Ей невольная шутка не удалась. Ведь короткая стрижка Беловой не позволяла сделать такие же кудри, как у Соловьевой. Зато ее нелепая улыбка всё же разрядила обстановку.
– Нет, не хочу, – рявкнула Кира и пошла из коридора в комнату. Нина хвостиком за ней.
Естественно, Беловой бы очень хотелось иметь хотя бы длинные, не говоря уже закрученные, волосы. Мама ей постоянно стригла что-то вроде «каре». Кира точно знала, что когда она вырастет, в первую очередь отрастит волосы длинные-предлинные, до колен, и не будет их стричь до старости. Ах, да, и перекрасит их с противного рыжего цвета, в какой-нить темный, чтоб и следа рыжести не было. Как же природа могла так жестоко поиздеваться над её внешностью?
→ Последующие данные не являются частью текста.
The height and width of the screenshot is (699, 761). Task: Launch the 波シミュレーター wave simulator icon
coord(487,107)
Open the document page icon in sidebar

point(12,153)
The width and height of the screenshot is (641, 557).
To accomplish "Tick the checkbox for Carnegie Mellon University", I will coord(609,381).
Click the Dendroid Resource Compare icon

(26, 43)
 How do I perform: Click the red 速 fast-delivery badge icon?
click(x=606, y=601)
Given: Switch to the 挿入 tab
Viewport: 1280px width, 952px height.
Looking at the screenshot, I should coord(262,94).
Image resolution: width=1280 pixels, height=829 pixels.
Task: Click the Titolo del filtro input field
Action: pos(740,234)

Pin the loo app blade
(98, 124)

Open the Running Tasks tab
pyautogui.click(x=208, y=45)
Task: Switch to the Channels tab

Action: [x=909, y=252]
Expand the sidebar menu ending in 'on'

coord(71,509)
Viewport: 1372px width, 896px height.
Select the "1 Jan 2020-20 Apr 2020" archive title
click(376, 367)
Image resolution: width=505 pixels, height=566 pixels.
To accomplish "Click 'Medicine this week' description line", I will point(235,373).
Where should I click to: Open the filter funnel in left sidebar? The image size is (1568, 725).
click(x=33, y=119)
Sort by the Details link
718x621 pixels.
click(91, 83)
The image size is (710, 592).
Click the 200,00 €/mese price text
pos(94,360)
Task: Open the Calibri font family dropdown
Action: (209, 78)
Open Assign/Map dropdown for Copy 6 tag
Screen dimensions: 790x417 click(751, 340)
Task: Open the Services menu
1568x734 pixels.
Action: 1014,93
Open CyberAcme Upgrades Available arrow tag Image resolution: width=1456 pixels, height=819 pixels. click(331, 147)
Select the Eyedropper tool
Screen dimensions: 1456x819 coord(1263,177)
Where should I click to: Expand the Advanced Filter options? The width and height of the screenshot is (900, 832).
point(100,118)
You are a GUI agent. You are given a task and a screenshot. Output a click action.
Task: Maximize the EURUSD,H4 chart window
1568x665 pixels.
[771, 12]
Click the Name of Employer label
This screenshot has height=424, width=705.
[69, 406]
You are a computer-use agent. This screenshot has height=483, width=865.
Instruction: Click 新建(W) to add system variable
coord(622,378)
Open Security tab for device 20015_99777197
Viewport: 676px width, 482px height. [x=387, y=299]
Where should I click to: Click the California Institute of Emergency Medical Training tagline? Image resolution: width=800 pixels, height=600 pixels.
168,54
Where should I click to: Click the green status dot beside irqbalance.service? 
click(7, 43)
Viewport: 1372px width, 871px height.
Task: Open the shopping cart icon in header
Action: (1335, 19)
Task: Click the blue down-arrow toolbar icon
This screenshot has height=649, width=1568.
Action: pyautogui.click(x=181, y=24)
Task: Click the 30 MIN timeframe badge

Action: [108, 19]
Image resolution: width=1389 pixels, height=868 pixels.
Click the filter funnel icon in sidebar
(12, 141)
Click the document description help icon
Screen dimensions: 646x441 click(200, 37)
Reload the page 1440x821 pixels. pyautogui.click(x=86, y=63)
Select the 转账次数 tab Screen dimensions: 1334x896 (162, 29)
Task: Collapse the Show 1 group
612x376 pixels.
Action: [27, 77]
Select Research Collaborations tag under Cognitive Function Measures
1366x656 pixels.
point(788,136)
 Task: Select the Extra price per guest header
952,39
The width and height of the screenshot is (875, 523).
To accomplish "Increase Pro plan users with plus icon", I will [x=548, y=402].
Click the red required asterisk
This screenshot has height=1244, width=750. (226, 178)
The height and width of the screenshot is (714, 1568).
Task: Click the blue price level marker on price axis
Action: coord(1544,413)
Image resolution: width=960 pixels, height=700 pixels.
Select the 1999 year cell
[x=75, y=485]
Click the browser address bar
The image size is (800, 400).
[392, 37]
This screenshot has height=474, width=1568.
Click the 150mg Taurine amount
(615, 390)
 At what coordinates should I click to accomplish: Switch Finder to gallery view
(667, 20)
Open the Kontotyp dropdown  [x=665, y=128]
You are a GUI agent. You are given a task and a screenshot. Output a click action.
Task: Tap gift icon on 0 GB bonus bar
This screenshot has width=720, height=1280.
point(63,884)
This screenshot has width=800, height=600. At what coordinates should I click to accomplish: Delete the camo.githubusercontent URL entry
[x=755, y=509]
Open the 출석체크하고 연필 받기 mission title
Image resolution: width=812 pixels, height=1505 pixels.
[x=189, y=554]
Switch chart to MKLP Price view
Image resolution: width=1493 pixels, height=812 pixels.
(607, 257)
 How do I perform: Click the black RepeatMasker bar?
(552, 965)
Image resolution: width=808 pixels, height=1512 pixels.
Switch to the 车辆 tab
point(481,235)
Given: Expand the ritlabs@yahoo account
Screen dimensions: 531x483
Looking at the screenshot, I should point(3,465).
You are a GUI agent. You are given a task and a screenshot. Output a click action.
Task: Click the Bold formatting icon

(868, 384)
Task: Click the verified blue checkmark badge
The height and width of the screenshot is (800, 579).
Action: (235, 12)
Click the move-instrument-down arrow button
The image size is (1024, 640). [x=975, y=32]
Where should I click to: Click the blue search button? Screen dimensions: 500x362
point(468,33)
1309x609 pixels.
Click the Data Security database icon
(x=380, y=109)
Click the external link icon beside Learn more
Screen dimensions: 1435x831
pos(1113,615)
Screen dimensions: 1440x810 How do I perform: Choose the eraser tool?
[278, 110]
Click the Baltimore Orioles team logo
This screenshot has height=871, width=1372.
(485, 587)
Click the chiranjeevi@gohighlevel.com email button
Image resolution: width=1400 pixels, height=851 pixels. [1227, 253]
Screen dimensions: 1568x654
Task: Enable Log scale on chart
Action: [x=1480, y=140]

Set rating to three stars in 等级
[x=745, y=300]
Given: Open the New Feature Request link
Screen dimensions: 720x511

Этот вопрос она задавала себе постоянно у зеркала, разочаровано смотря на себя маленькими карими глазками-пуговками. Хотя и было порой преимущество в рыжести, когда приезжала к рыжей бабушке. Та, по-видимому, и любила Киру только за это, гены, а больше и не за что, девочка сама знала. Честно говоря, внучке уже и не хотелось ездить в деревню и видеть себя в старости, мало того, что рыжей, плюс еще с такой же плоской фигурой, как у бабушки.
В комнате Белова уселась на родительский диван и с интрижкой произнесла:
– Послушай, Нина, я хочу поделиться с тобой секретом, – глаза девочки выражали явную заинтересованность в чем-то.
– Секретом? – прошептала белокурая одноклассница и присела рядом.
– Да, и молчок… никому.
– Хорошо, согласна.
– Соня Лопатина влюбилась в Кузнецова.
– В Володьку?! – ахнула Нинка.
– Тише ты, – сказала Кира и сжала губы.
– Ладно, постараюсь. А ты как пронюхала? – спросила Нина. Она прищурила глазки, настроившись слушать интригующее продолжение.
– Это секрет. И вообще, «подобное» говорят шепотом. Так делает и бабушка, и мама. А еще мы скоро переедем в трехкомнатную квартиру.
– Когда?
– Это тоже секрет, – на миг Кира замолкла, ведь о квартире никому нельзя было говорить. – А ты мне расскажешь какой-нибудь секрет?
Нина задумалась. Беловой надоело молчание, и она слегка толкнула одноклассницу в ногу.
– Даже не знаю, – и еще раз глянула на Киру. – А ты точно никому не расскажешь?
– Ну, честное слово, – сразу же ответила Белова, закинув ноги на журнальный столик, что у дивана. Так всегда делала ее мама.
– Короче, один раз я играла в кабинете папы, а он попросил пойти куда-нибудь в другое место, ну и я перешла на кухню. Потом вспомнила, что забыла в кабинете куклу. Пошла за ней. Папы там уже не было. И знаешь, что я там увидела?